To the Editor:
To adapt to the COVID-19 pandemic and a nationwide lockdown in Nepal, my medical school shifted in April 2020 from traditional classroom-based lectures to online theory classes. In these times, “digital clinical placements,” as proposed by Sam et al,1 seem like the most plausible way of allowing medical education to continue. However, such virtual clinical placements present a set of challenges for a lower middle-income country like mine.
The technologies required for digital clinical placements might not be as easily available in low- and middle-income countries as they are in higher-income nations. Before the pandemic, medical education at my institution relied on traditional lectures and “real-life” clinical placements. Technology use was largely limited to lecture slide presentations and occasional audiovisual aids. Online learning is a new method of teaching and learning in Nepal. Neither my country’s policies nor its infrastructure seem to have caught up with this novel modality.
The Nepal Medical Council has announced that it will not accept any substitutions for the usual in-person and hands-on training in a medical school. Therefore, virtual clinical placements will not be considered the same as hands-on placements for completion of medical training and eligibility for a medical license. But with an increasing number of COVID-19 cases and a second nationwide lockdown in place, my institution decided in August 2020 to trial some practical classes (online placements).

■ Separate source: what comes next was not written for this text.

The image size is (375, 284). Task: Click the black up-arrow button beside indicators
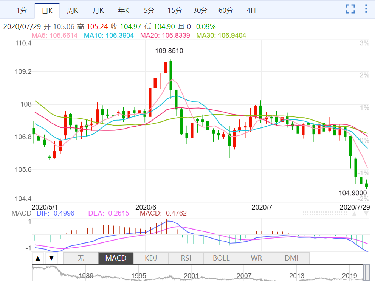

Unfortunately, the lack of reliable Internet access and the unreliability of mobile data proved to be a major constraint for some of my colleagues who returned to their villages during the pandemic. A few of them have not been able to attend any or most of the online classes. For the rest of us, poor audio and video quality due to slow Internet connections has affected the clarity and smoothness of the classes. For example, identifying clinical instruments and specimens is an essential part of our clinical placements and university examinations. Learning them through the pixelated video, because of poor connections and use of integrated webcams, has been difficult. Moreover, the very essence of clinical placements—patient history, examination techniques and findings, investigation and management plans—all of which should be included in a “digital placement”1—seem to be lacking.
Therefore, while the uncertainties of the future are still in place, with COVID-19 cases rising and the possibility of a third lockdown, for now we are eager to resume in-person training in our institution in October 2020.
1. Sam AH, Millar KR, Lupton MGF. Digital clinical placement for medical students in response to COVID-19. Acad Med. 2020;95:1126.